Desde que conocí a Liliana, supe que ella tenía el control absoluto sobre mí. Ella, una mujer madura de 42 años, segura, elegante y con una presencia que llenaba cualquier habitación. Yo, apenas 23 años, recién salido de la universidad, no podía resistirme a su mirada intensa y sus órdenes suaves pero firmes.

Todo comenzó una noche en su apartamento. Me invitó a cenar y, tras unas copas de vino, la atmósfera cambió completamente. Liliana se acercó, deslizó sus manos por mi cuello y me besó con una pasión contenida que me dejó sin aliento. “Esta noche serás mío, y yo decidiré cuándo y cómo.”

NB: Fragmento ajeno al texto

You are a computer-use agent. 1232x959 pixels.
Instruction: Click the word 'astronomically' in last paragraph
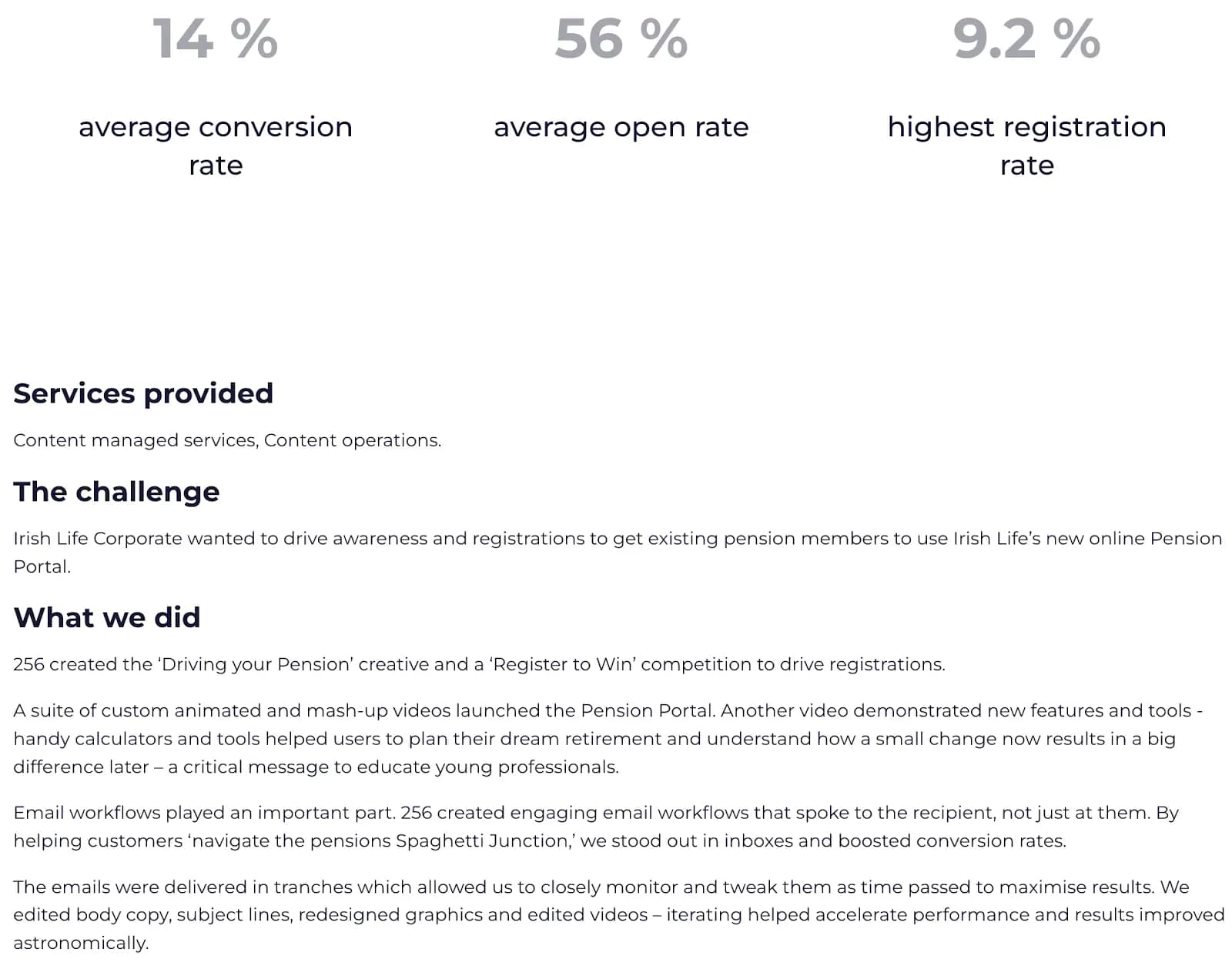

Me llevó a la habitación, me pidió arrodillarme y ató mis muñecas con unas suaves esposas de cuero. Sentí una mezcla de nervios y excitación que nunca antes había experimentado. Me besó el cuello, bajó lentamente por mi torso y mis caderas, mientras yo esperaba expectante, completamente entregado.

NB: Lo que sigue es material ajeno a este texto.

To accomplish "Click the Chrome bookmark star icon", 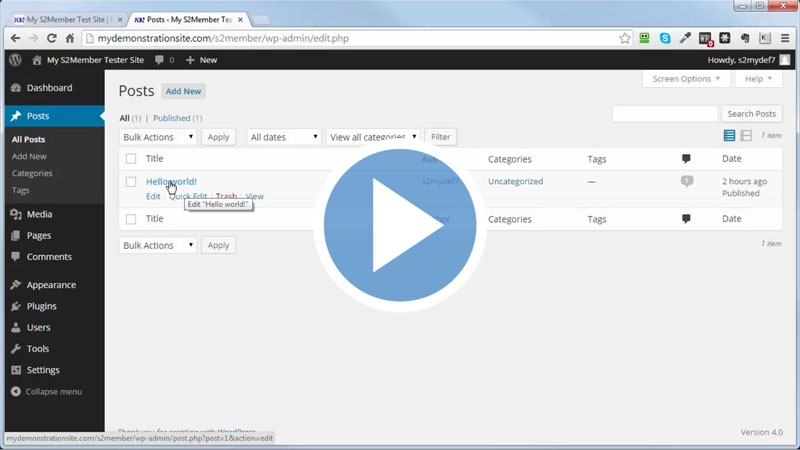I will [x=625, y=38].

Con una sonrisa traviesa, sacó un pequeño látigo y comenzó a acariciarme y golpearme suavemente, marcando el ritmo de su dominio. Sus palabras eran susurros que ordenaban, pero también alentaban: “Eres mío, mi juguete, y hoy aprenderás a obedecer sin preguntas.”

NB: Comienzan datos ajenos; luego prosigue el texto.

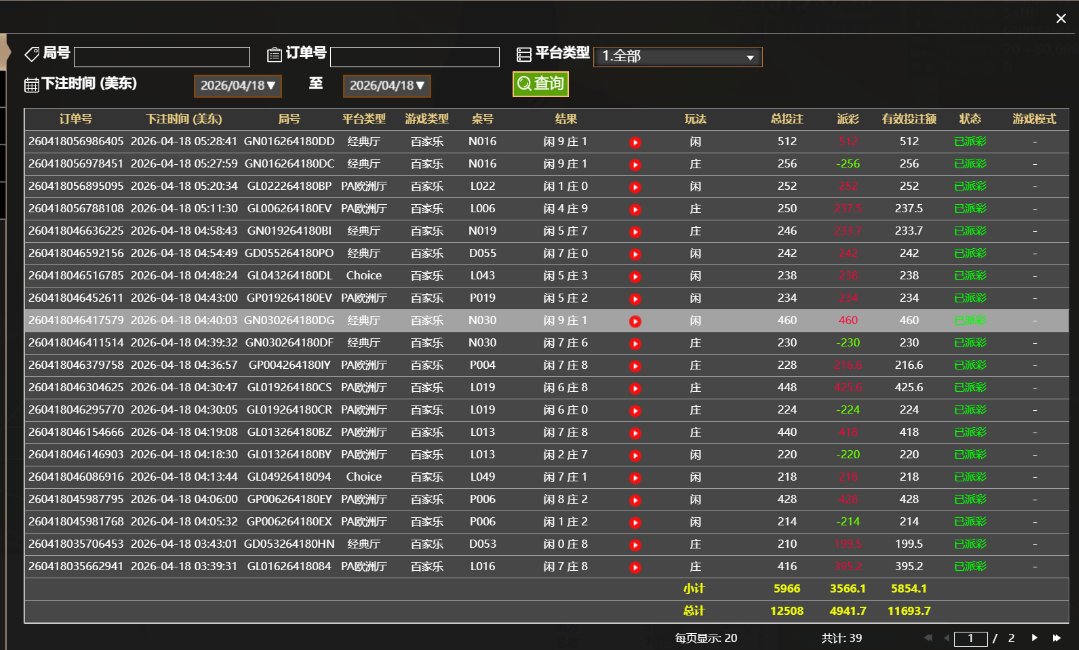Click the 总投注 column header
Screen dimensions: 1079x650
pyautogui.click(x=786, y=119)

Cuando por fin se deslizó dentro de mí, la sensación fue abrumadora. Cada embestida era un recordatorio de su poder y mi entrega absoluta. Me tomó fuerte de la cintura, marcando el compás con una fuerza que me hacía gemir sin control. El placer y el dolor se mezclaban en un éxtasis único.

Horas después, exhaustos y sudados, nos quedamos abrazados, ella susurrándome promesas de nuevas noches bajo su mando, y yo agradecido por ser su sumiso elegido.